◆ Description of the task
Change "Image resolution" to "Display resolution" in the part that opens with the line containing "This screenshot has width=2576, height=1372." and closes with the line containing "focus on active". Reproduce only those lines, with all else left unchanged.

|---|

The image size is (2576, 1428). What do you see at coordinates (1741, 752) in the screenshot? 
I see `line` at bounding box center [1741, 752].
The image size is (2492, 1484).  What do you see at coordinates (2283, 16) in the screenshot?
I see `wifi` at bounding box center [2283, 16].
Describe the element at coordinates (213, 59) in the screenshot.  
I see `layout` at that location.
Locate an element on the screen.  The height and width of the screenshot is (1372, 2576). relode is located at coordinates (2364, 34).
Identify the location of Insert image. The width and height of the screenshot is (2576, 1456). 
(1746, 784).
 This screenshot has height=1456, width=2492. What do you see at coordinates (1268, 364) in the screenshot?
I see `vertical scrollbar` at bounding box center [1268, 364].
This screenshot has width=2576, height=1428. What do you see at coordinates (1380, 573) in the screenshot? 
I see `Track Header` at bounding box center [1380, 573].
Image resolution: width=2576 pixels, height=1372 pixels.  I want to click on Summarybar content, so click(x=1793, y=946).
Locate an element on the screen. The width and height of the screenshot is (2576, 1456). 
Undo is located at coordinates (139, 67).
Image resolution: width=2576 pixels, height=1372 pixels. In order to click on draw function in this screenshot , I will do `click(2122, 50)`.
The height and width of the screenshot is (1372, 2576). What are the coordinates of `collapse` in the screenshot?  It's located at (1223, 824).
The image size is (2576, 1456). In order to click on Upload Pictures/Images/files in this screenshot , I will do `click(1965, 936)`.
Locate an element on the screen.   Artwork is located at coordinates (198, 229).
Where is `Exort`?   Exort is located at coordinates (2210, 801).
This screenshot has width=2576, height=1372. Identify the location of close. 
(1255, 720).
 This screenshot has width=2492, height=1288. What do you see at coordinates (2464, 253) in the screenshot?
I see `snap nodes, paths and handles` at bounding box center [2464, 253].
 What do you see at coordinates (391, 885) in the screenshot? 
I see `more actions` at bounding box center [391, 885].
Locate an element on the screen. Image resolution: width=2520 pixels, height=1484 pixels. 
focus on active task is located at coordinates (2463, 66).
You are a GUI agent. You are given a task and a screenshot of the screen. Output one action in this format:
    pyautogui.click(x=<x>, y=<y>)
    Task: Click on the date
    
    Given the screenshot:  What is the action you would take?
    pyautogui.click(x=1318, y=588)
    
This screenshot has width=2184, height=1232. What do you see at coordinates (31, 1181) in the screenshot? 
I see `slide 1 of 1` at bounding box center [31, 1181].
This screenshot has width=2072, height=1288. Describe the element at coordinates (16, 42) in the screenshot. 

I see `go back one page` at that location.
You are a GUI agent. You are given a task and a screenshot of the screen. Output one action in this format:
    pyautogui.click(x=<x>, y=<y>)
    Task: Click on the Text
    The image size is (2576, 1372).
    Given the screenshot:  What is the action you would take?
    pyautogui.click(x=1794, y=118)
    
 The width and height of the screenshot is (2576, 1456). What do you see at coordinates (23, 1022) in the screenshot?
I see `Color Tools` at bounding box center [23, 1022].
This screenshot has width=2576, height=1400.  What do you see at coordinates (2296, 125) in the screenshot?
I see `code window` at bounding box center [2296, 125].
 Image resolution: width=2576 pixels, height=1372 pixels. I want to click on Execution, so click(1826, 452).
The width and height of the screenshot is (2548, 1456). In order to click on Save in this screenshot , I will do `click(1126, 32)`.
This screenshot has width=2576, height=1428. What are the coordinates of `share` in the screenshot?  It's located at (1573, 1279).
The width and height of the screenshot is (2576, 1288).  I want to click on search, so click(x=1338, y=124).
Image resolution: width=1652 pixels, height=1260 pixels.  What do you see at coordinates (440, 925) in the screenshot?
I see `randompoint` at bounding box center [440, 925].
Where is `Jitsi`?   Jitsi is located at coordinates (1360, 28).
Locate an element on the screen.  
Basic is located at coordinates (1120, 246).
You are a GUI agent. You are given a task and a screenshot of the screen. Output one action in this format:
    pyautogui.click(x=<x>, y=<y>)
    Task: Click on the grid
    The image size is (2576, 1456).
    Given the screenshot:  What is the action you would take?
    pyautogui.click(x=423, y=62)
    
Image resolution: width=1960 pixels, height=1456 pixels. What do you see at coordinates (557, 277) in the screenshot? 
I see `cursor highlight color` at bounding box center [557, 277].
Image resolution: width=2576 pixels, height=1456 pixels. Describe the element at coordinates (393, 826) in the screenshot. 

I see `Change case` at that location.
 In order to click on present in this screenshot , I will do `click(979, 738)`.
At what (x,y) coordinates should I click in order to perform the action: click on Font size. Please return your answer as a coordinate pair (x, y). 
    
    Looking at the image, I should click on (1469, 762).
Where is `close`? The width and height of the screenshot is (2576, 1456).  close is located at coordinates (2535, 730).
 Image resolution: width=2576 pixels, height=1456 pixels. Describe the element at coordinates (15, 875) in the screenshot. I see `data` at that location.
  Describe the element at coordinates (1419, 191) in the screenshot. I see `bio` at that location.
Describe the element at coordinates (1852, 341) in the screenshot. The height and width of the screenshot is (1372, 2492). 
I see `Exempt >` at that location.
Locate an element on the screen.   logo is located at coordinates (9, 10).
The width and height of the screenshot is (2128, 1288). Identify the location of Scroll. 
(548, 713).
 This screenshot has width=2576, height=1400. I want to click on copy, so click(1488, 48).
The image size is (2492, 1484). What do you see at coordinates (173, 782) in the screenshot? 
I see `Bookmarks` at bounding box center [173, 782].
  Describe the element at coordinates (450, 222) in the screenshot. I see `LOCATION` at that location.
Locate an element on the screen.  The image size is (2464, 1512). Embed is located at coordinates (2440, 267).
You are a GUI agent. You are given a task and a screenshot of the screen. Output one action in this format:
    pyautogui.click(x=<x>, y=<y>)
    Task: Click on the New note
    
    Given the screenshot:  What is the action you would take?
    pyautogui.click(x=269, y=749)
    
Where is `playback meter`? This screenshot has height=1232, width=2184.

|---|

◆ Exercise result
This screenshot has width=2576, height=1372. Identify the location of close. 
(1255, 720).
 This screenshot has width=2492, height=1288. What do you see at coordinates (2464, 253) in the screenshot?
I see `snap nodes, paths and handles` at bounding box center [2464, 253].
 What do you see at coordinates (391, 885) in the screenshot? 
I see `more actions` at bounding box center [391, 885].
Locate an element on the screen. Display resolution: width=2520 pixels, height=1484 pixels. 
focus on active task is located at coordinates (2463, 66).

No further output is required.